Your background is in fine art and you even have your own galleries. What made you decide to branch out to illustrate and write kids picture books?
We had 26 Sally Huss Galleries across the country. When 9/11 hit, they all closed down. I had many little stories written, stashed away in a box. So with no gallery to paint for, I pulled the box out and started illustrating some of the stories and writing more.
Which came first -- writing and illustrating for greeting cards or your kids’ books?
The greeting cards were part of the list of licensed products I designed for -- clothing, baby bibs, wallpaper, purses, stationery, etc. I've always written books before illustrating them. Seems only natural.
For your kids’ books, who helped you polish your stories?
They tended to get polished as I illustrated them. They were kind of like little movies, one scene at a time.

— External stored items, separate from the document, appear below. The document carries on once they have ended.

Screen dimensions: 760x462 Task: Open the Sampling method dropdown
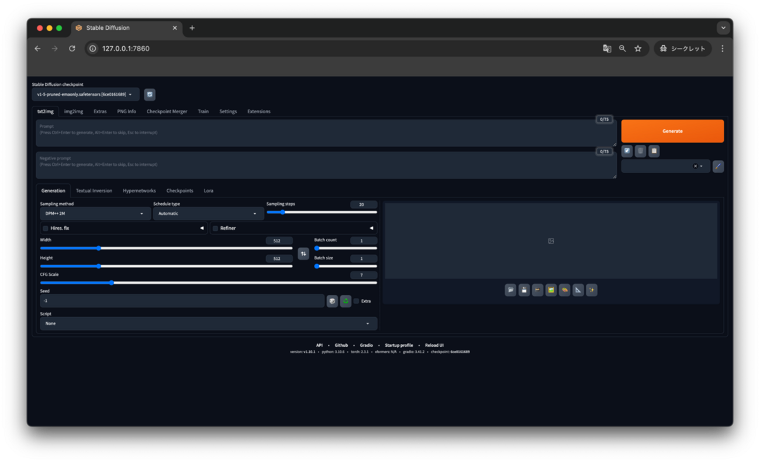coord(95,213)
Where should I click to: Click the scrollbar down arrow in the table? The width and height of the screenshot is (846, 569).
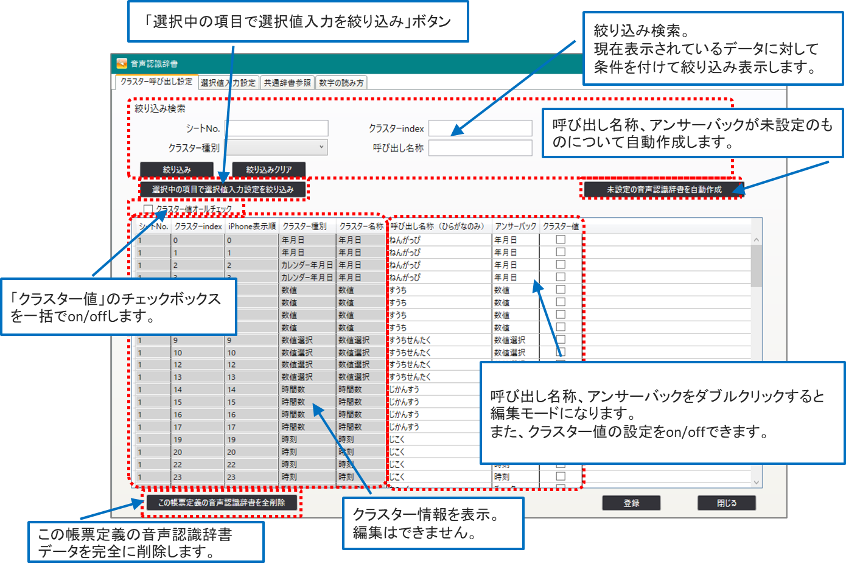pos(757,483)
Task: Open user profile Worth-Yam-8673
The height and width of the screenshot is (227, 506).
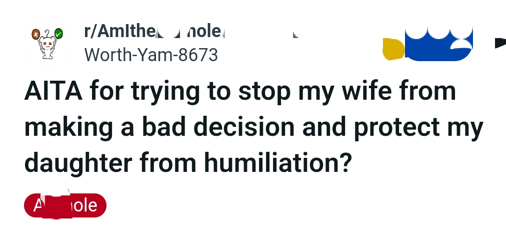Action: tap(151, 54)
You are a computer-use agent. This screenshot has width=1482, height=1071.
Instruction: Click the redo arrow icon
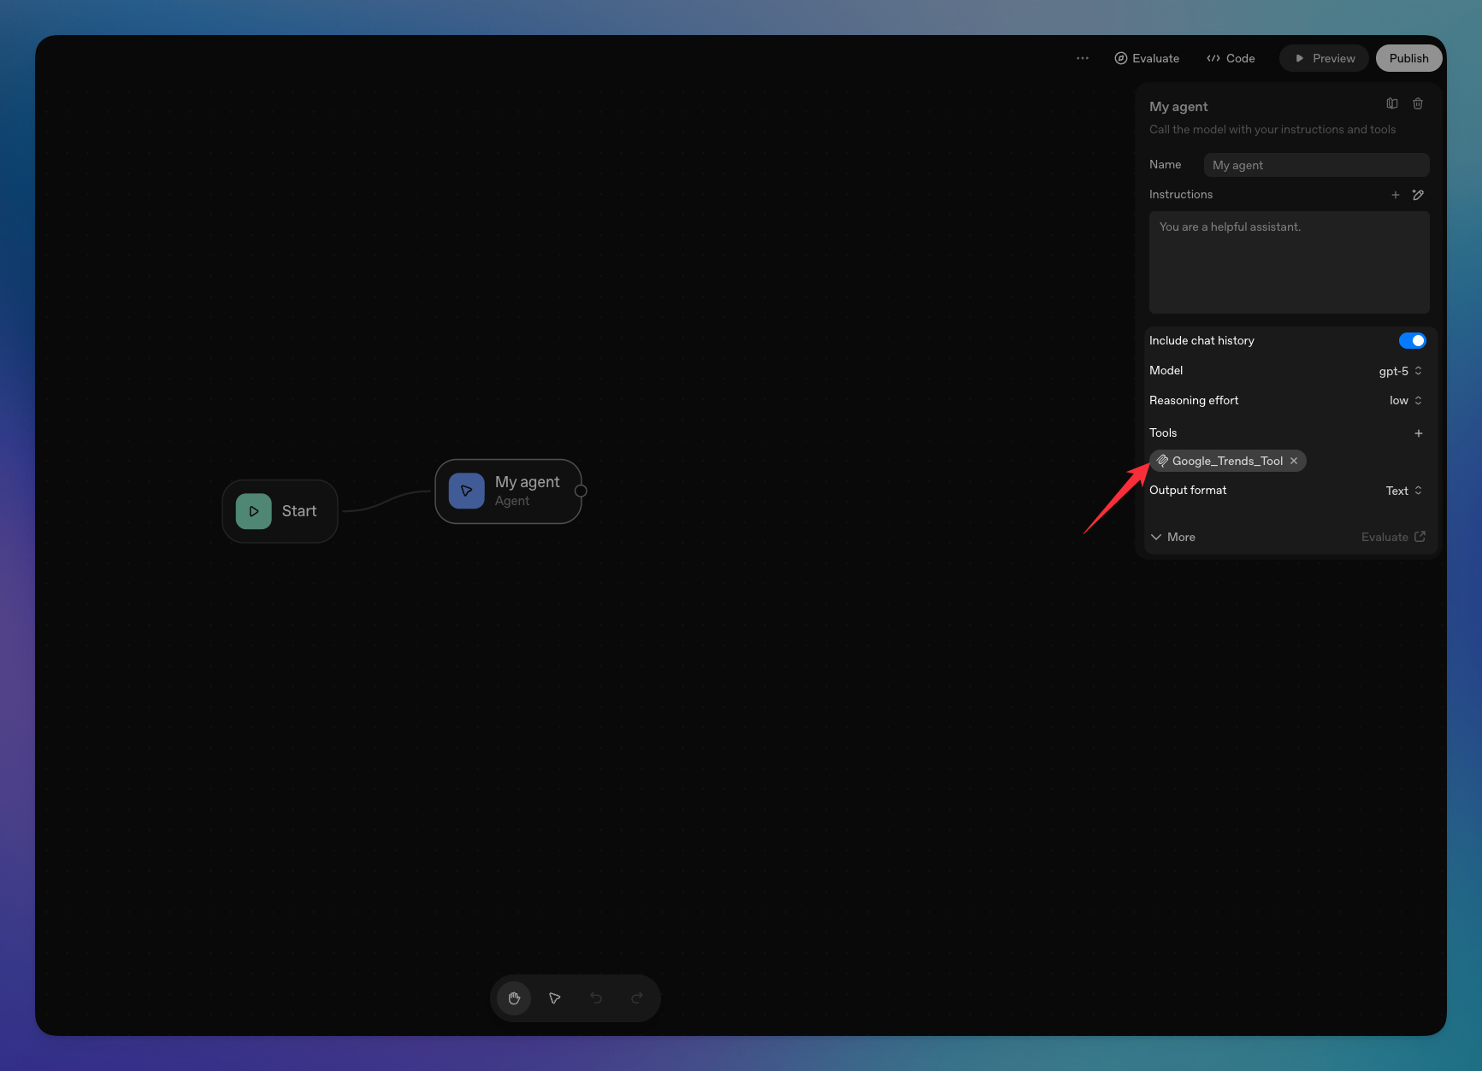pos(637,997)
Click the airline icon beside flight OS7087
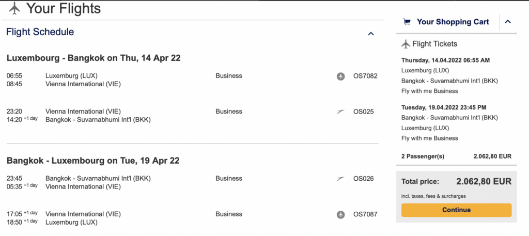The width and height of the screenshot is (529, 236). (x=340, y=214)
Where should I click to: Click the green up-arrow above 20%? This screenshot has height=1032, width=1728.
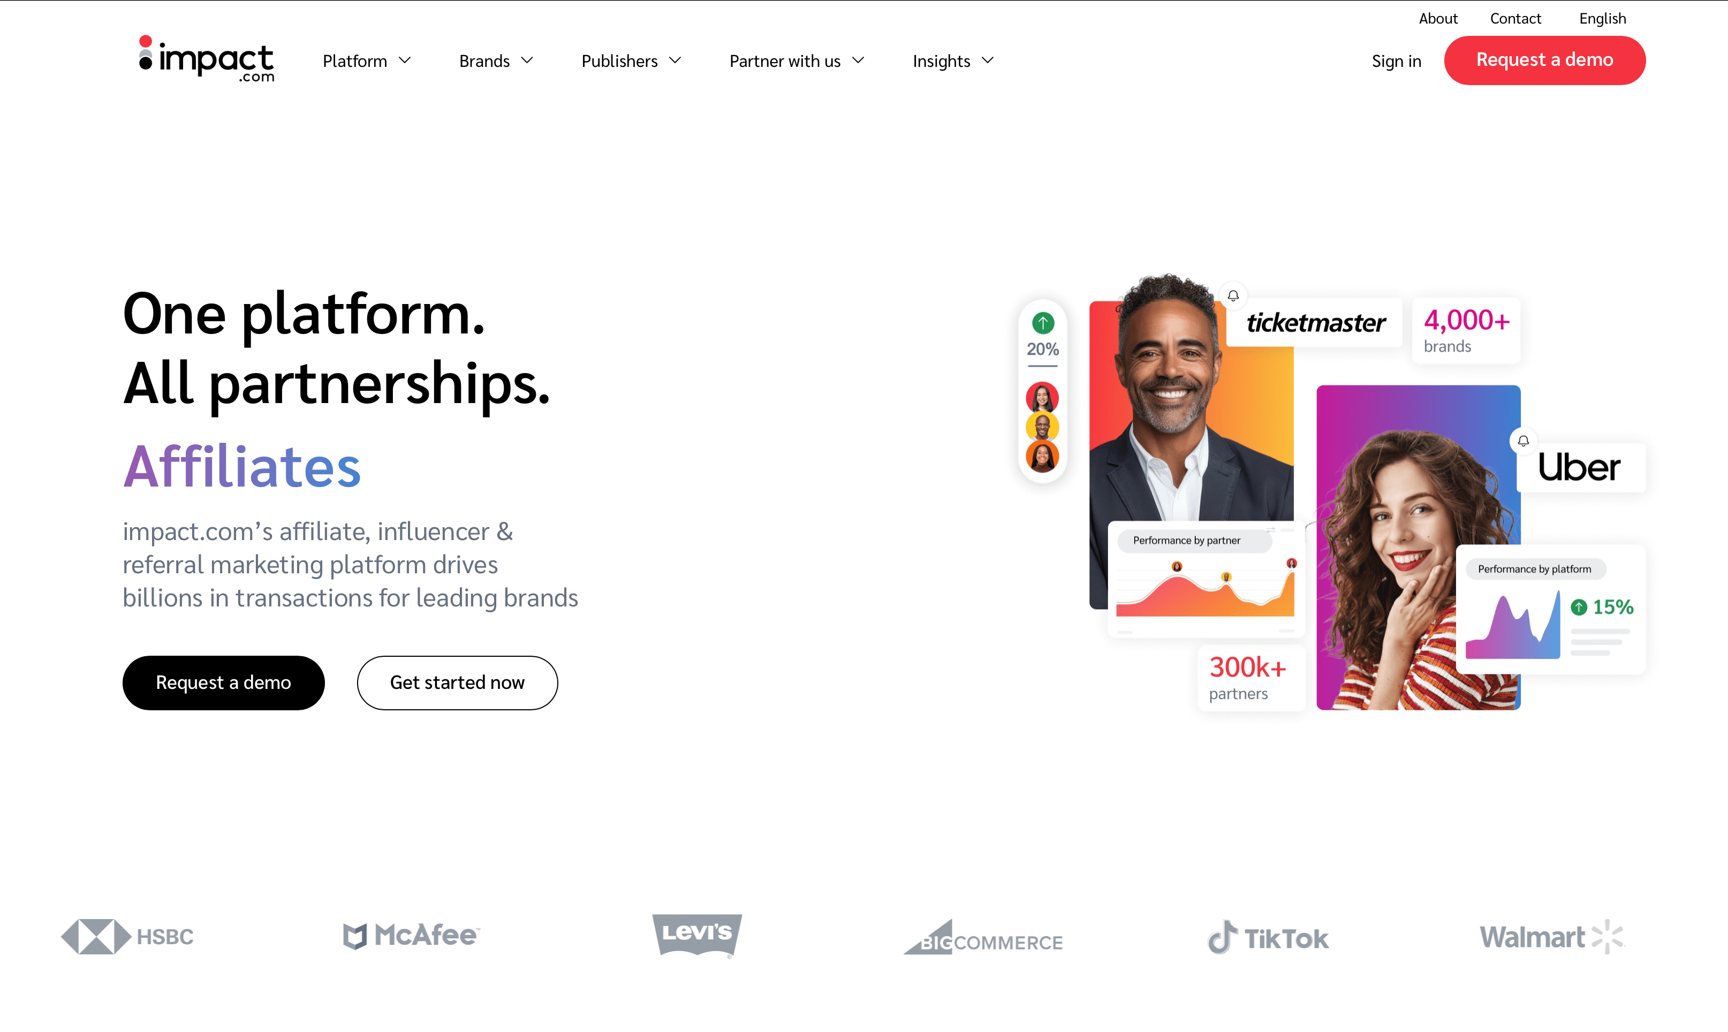click(x=1042, y=323)
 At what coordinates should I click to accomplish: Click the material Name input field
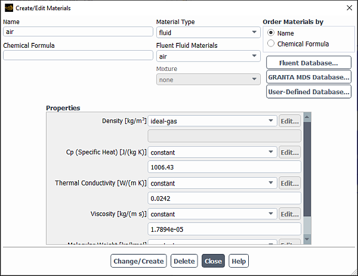click(78, 33)
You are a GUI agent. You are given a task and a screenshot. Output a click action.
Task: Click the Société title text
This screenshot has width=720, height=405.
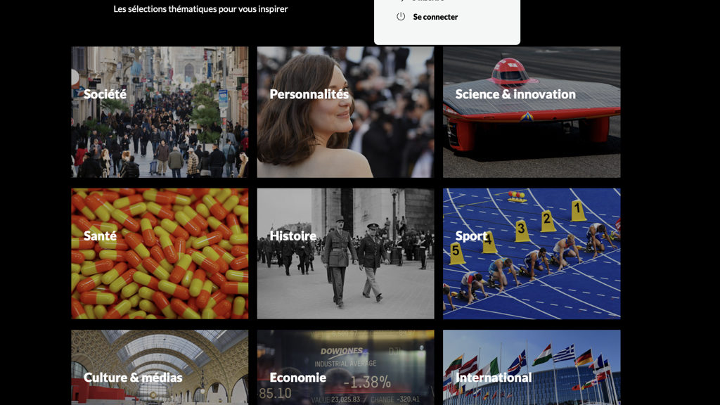(105, 94)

As I’m not an artist, tell me how you make the change from writing with a paintbrush to using a keyboard? How do you blend colors on a computer like you would with watercolors or acrylics?
I am not versed in all of the Adobe programs. I just jumped in with Photoshop first, then added Illustrator. I was never trained to use these programs unfortunately.
My illustrations are very simple, probably would be more elaborate if I knew the programs. However, making simple, readable images seems to work for me and I can work very quickly. I do not bother blending colors, etc. Simple, strong colors make the points for my stories.
You previously published with traditional publishers. What made you do indie?
I published with a couple of traditional companies. However, when I started doing e-books traditional publishers were not interested. Besides, I had many stories I wanted to do, and a publisher only wanted to focus on one.
What has frustrated or surprised you the most in putting your books together?
I'm easy to please, so simple templates have worked for me. It's the story and the illustrations that I focused on, rather than fancy illustrating and formatting, etc. Perhaps if I knew or was schooled in all the tools available for a graphic artist, I'd use them. Simple works for me.
What advice would you give someone who wants to publish their own books?
First, don't give up your day job. Next, jump in and you'll learn by doing... like everything else.
What’s the next book coming out (or new art line) you’d like to share with my readers?
I just finished a charming book to go with POSITIVE PETE. This one is for girls, but not exclusively, called SELF-CONFIDENT SANDY.
Here's another point you might find interesting -- it's important to say exactly what the book is about in the title. There's no guess-work in these 2 titles. I have many books that just languish because no one knows what's in them. Their titles are appropriate for the book, but perhaps not for a customer. Some books I've gone back and re-titled.